What the rest of the industry must now accept is the lowest price is no longer necessarily the best price. The lowest cost (and there is a huge difference between price and cost) of a quality product that one can get from a financially viable supplier (and this is true for mills and merchants) is the best solution.
So, why are some analysts saying there could be a shortage? Simple economics are forcing mills to reduce capacity to bring supply and demand into line and ultimately drive up “per ton” prices to sustainable levels. When mills do this, what “tons” are they walking away from? The simple answer is: the lowest priced and least loyal ones. Mills are walking away from transactional business. I just talked with one of the largest manufacturers in North America who said 10 years ago, 30% of their volume was from spot or transactional orders. Today that volume is under 10%. Producers are no longer willing to play in that arena because they realize the price on those tons is completely unsustainable. This may lead to a “shortage” per say for buyers who are used to bouncing their business from supplier to supplier to find the lowest price. They can still try to do this…but their orders will fall to the bottom of the priority list, pushing ready dates out and creating the impression that “there isn’t enough paper.”

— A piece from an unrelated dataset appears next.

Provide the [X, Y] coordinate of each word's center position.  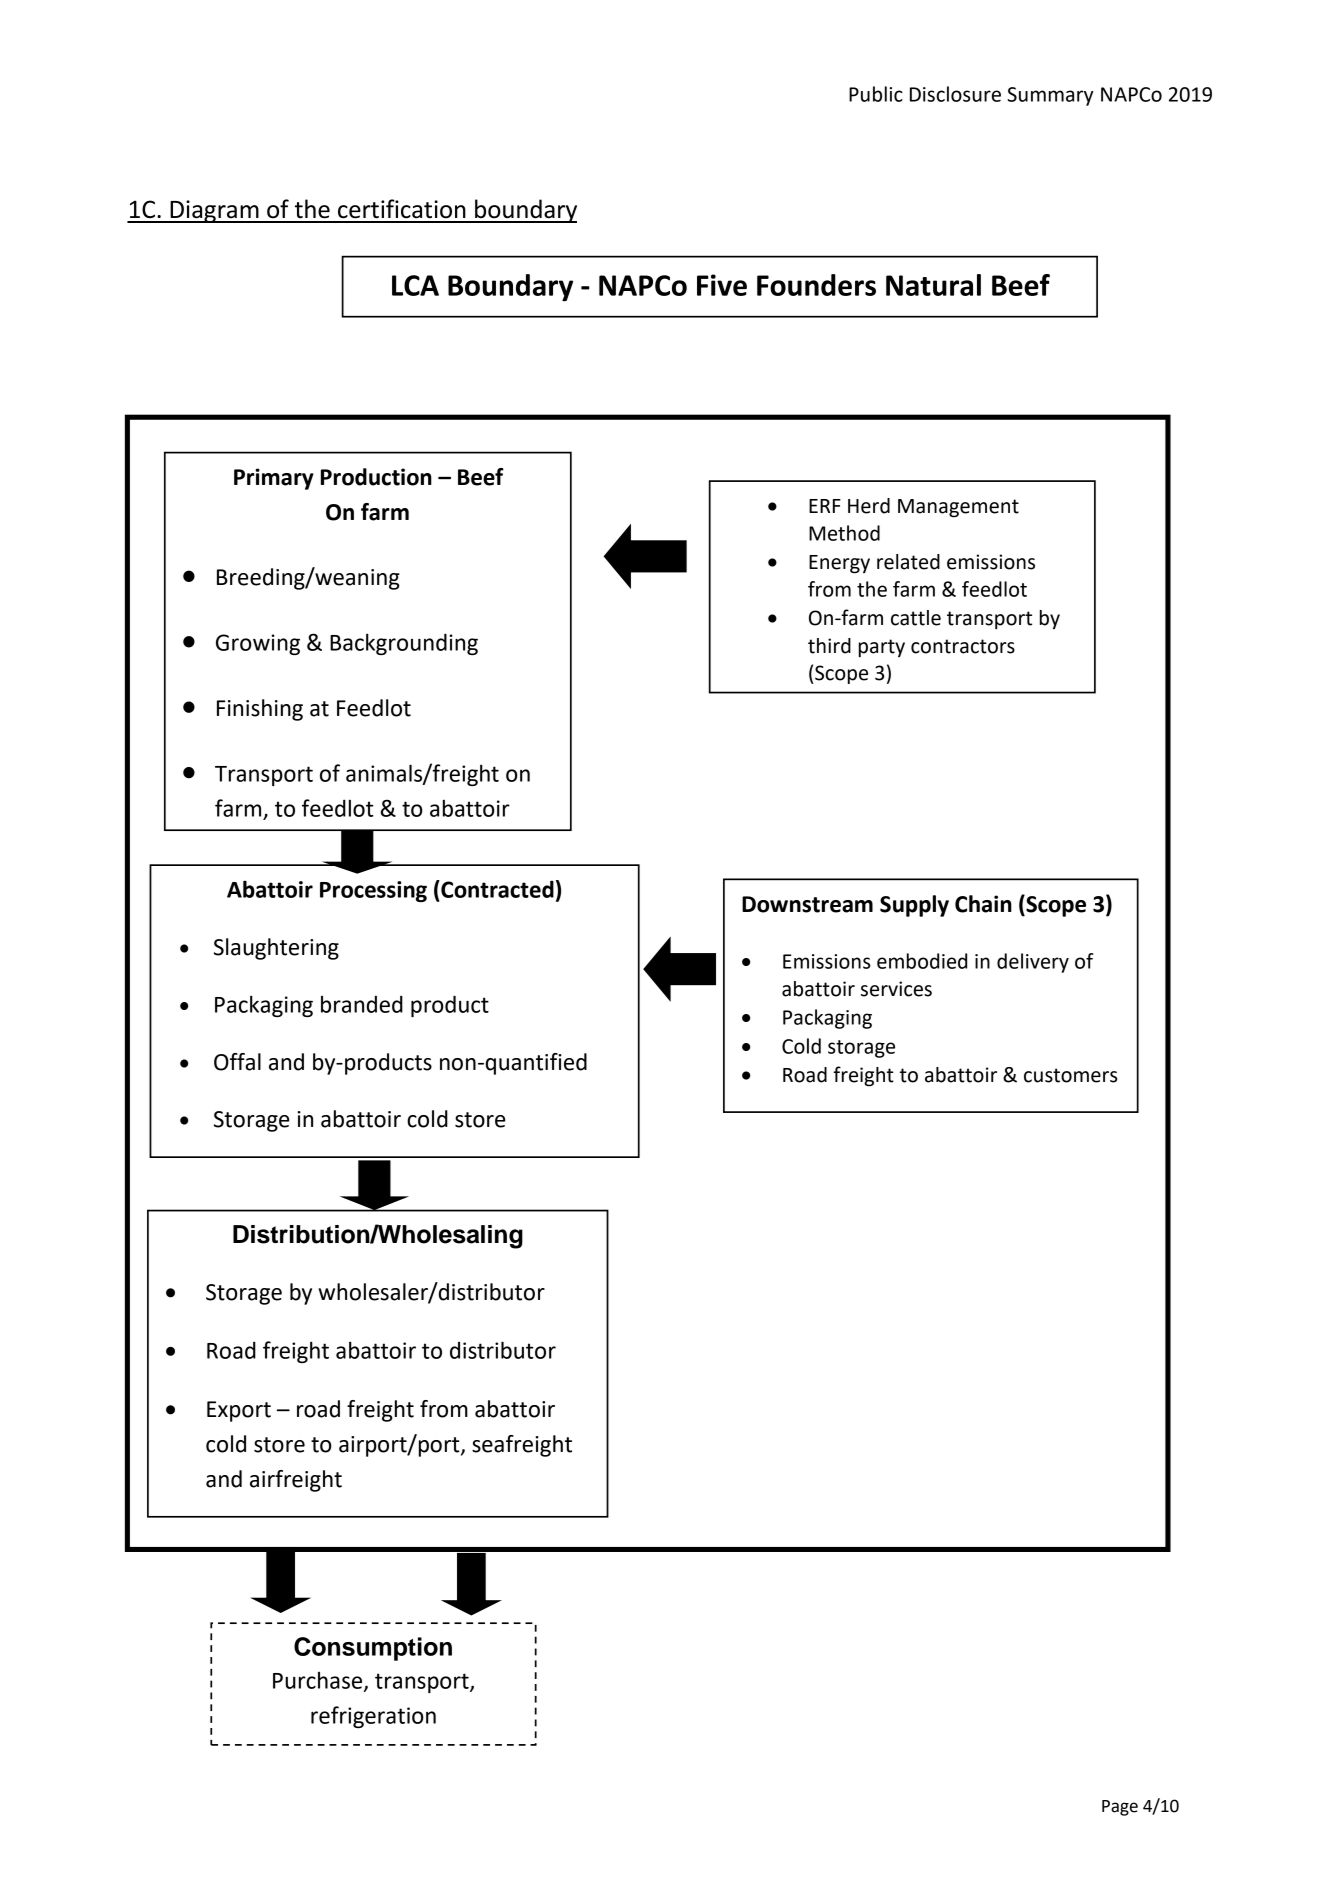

The key now is to align tons with a set supply chain. Manage costs, not prices. Find ways to lower total procurement expenses (cost to quote/acquire product, freight, inventory, invoicing, etc.). Develop and maintain a steady, sustainable supply chain that will help you turn orders quickly and service your customers consistently.
Remember, you get what you pay for. Isn’t it time to start paying for sustainability, reliability, service and support? If not, don’t be surprised to find customers looking elsewhere for partners who do.